16 avril 1996. Au deuxième jour des audiences de la Commission vérité et réconciliation chargée d’enquêter sur les crimes commis sous l’apartheid, Desmond Tutu plonge sa tête couverte de sa fameuse calotte violine dans ses mains et fond en larmes.

Face à lui, un ancien détenu politique de la célèbre prison Robben Island, Singqokwana Ernest Malgas, en chaise roulante.A l’archevêque qui préside la Commission (TRC), il raconte les tortures infligées par la police. Pendu par les pieds, un sac sur le visage, le corps suspendu…

Pour la première et unique fois de sa longue carrière d’homme public, Desmond Tutu craque, en direct, devant les caméras.

" Ce n’était pas juste ", dira-t-il plus tard. " Les médias se sont focalisés sur moi au lieu de se concentrer sur les sujets légitimes ".

De 1996 à 1998, les audiences de la TRC ont saisi d’effroi tout le pays. Réunis tous les dimanches soir devant une télé ou autour d’une radio, les Sud-Africains suivent le compte rendu hebdomadaire, souvent insoutenable.

Beaucoup découvrent l’horreur et la brutalité du régime raciste blanc, tombé en 1994 avec l’élection présidentielle de Nelson Mandela.

Pendant deux ans, militants noirs et fonctionnaires de l’appareil sécuritaire blanc, tortionnaires, victimes et proches de disparus défilent à la barre de la Commission.

Le " président " Tutu écrira dans son épais rapport en sept volumes avoir voulu en faire un " espace où les victimes pouvaient partager l’histoire de leur traumatisme avec la nation ".

Le principe de la TRC est révolutionnaire. Bourreaux et donneurs d’ordre qui le souhaitent y avouent leurs crimes. En échange, ils obtiennent une amnistie. Mais à une condition. Le président Tutu insiste pour que la réconciliation et le pardon ne soient accordés qu’après révélation pleine et entière des faits.

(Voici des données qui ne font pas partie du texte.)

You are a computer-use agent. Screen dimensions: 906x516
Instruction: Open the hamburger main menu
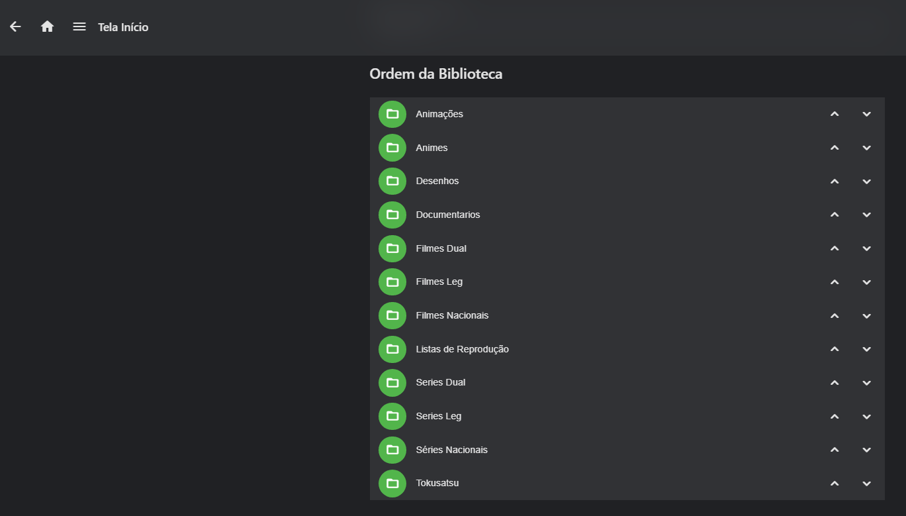tap(79, 26)
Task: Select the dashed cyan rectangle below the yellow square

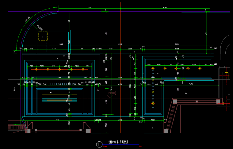Action: tap(43, 47)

Contrairement aux juges du régime nazi, ceux de l’apartheid ne sont pas là " pour juger de la moralité des actions commises, mais pour agir telle une chambre d’incubation, en vue de la guérison nationale, la réconciliation et le pardon ", plaide Desmond Tutu.

La pilule est très dure à avaler pour nombre d’observateurs et de victimes. Mais Tutu réfute une justice qui ne serait conçue que comme " une vengeance et une punition par nature ".

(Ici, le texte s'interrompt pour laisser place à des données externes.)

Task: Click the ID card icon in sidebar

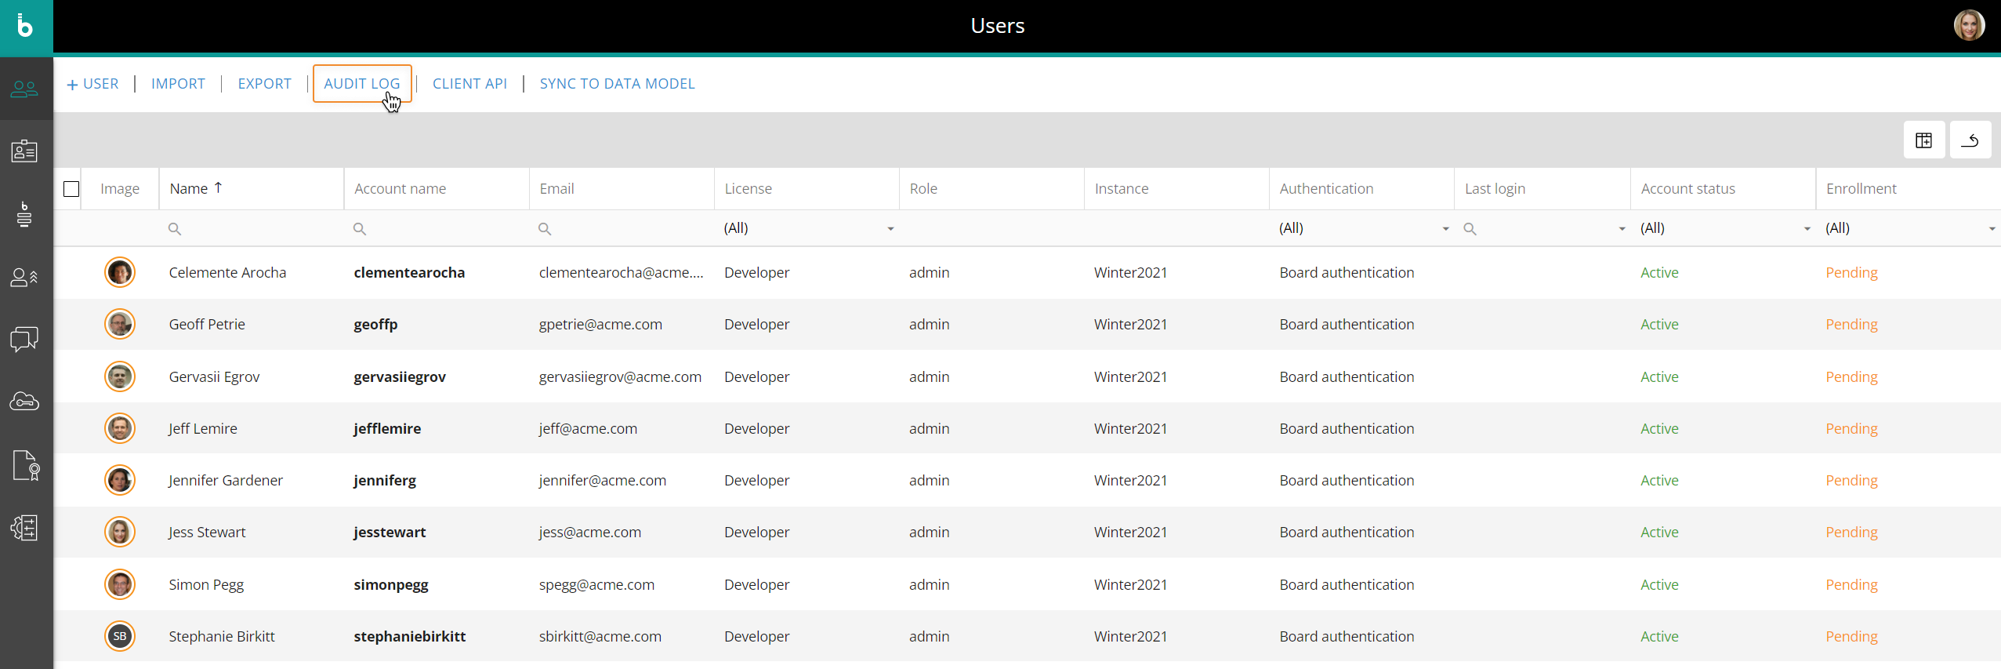Action: (x=25, y=151)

Lui prône " une justice qui ne s’intéresse pas tant à punir qu’à corriger les déséquilibres et rétablir des relations brisées ".

" Quelle que soit la douleur de l’expérience, les plaies du passé ne doivent pas suppurer ", insiste-t-il. " Elles doivent être ouvertes. Nettoyées. Et il faut y appliquer du baume pour qu’elles guérissent ".

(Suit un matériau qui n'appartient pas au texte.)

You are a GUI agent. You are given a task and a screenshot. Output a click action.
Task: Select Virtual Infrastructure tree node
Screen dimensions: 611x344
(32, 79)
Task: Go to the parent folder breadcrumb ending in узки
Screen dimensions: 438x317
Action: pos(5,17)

Sa vision est loin d’être partagée. " Certain ont jugé que l’amnistie était bon marché ", a déploré l’ex-commissaire de la TRC Dumisa Ntsebeza, proche de Tutu. " Comment ça, bon marché? Simplement parce que les gens n’allaient pas en prison? ", s’emportait l’avocate auprès de l’AFP en 2015.

" Dans une démarche d’amnistie, vous dites ce que vous avez fait et en détail. Cela sort de votre bouche. Ca ne partira plus. C’est une condamnation à vie ".

Mais la vision défendue par Tutu, d’un pays qui sortirait grandi des séances de psychanalyse collective imposées par sa Commission, a rencontré ses limites.

Après la publication de son rapport, le gouvernement n’a suivi que peu de ses recommandations.

Aucune des personnes exclues du champ de l’amnistie, faute d’avoir révélé la totalité de ses actes ou prouvé que ses crimes étaient politiquement motivés, n’a été poursuivie devant un tribunal. Et les officiers ou cadres qui ont choisi de ne pas passer aux aveux n’ont pas non plus été traduits en justice.

Quant aux autorités, elles n’appliqueront jamais la taxe sur la richesse proposée par la TRC pour réduire les inégalités abyssales qui, trente ans après la chute de l’apartheid, continuent à miner la société sud-africaine.

Desmond Tutu ne s’est pas privé de leur reprocher, sans détour. " La façon dont on gère la vérité une fois qu’elle a été dite définit le succès du processus. C’est là que nous avons tragiquement échoué ", a-t-il amèrement regretté en 2014.

L’Afrique du Sud était un patient malade, mais son gouvernement a refusé de lui prescrire un traitement plus lourd avant sa complète guérison, écrira-t-il. " Notre âme en reste très troublée ".

Ses proches sont moins durs avec l’oeuvre de la Commission. " Elle est inachevée ", reconnaît Dumisa Ntsebeza. " Mais je pose la question: peut-on imaginer une Afrique du Sud sans elle ? ".